------ Task inputs ------
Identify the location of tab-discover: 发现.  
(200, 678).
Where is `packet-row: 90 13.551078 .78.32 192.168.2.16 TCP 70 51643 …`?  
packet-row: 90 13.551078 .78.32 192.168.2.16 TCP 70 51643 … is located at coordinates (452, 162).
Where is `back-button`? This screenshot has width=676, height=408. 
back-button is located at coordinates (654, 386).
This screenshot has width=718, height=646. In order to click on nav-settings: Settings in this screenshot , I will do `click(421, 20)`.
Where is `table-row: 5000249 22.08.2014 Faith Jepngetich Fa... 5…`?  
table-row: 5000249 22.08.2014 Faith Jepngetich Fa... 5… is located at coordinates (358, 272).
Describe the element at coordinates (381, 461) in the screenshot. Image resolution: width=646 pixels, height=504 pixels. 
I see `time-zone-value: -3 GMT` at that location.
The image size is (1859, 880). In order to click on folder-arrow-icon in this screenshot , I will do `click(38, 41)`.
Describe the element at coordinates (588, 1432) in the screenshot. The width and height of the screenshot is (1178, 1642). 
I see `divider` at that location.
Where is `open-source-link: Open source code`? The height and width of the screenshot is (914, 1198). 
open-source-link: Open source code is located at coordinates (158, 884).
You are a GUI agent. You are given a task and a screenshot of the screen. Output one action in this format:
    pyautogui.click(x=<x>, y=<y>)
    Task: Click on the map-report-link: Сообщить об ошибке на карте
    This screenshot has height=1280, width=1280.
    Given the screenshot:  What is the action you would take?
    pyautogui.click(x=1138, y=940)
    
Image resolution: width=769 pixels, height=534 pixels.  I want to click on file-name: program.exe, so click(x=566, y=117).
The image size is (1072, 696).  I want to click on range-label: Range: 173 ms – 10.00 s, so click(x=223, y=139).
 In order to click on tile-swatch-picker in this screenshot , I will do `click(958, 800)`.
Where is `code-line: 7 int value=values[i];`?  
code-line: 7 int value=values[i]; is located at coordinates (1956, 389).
------
§ **Work item**
Rewrite all of the items above, replacing "screenshot" with "screen capture" and leaving everything else unchanged.

§ **Worked solution**
Identify the location of tab-discover: 发现.  
(200, 678).
Where is `packet-row: 90 13.551078 .78.32 192.168.2.16 TCP 70 51643 …`?  
packet-row: 90 13.551078 .78.32 192.168.2.16 TCP 70 51643 … is located at coordinates (452, 162).
Where is `back-button`? This screen capture has width=676, height=408. 
back-button is located at coordinates (654, 386).
This screen capture has width=718, height=646. In order to click on nav-settings: Settings in this screen capture , I will do `click(421, 20)`.
Where is `table-row: 5000249 22.08.2014 Faith Jepngetich Fa... 5…`?  
table-row: 5000249 22.08.2014 Faith Jepngetich Fa... 5… is located at coordinates (358, 272).
Describe the element at coordinates (381, 461) in the screen capture. Image resolution: width=646 pixels, height=504 pixels. 
I see `time-zone-value: -3 GMT` at that location.
The image size is (1859, 880). In order to click on folder-arrow-icon in this screen capture , I will do `click(38, 41)`.
Describe the element at coordinates (588, 1432) in the screen capture. The width and height of the screen capture is (1178, 1642). 
I see `divider` at that location.
Where is `open-source-link: Open source code`? The height and width of the screen capture is (914, 1198). 
open-source-link: Open source code is located at coordinates (158, 884).
You are a GUI agent. You are given a task and a screen capture of the screen. Output one action in this format:
    pyautogui.click(x=<x>, y=<y>)
    Task: Click on the map-report-link: Сообщить об ошибке на карте
    This screen capture has height=1280, width=1280.
    Given the screen capture:  What is the action you would take?
    pyautogui.click(x=1138, y=940)
    
Image resolution: width=769 pixels, height=534 pixels.  I want to click on file-name: program.exe, so click(x=566, y=117).
The image size is (1072, 696).  I want to click on range-label: Range: 173 ms – 10.00 s, so click(x=223, y=139).
 In order to click on tile-swatch-picker in this screen capture , I will do `click(958, 800)`.
Where is `code-line: 7 int value=values[i];`?  
code-line: 7 int value=values[i]; is located at coordinates (1956, 389).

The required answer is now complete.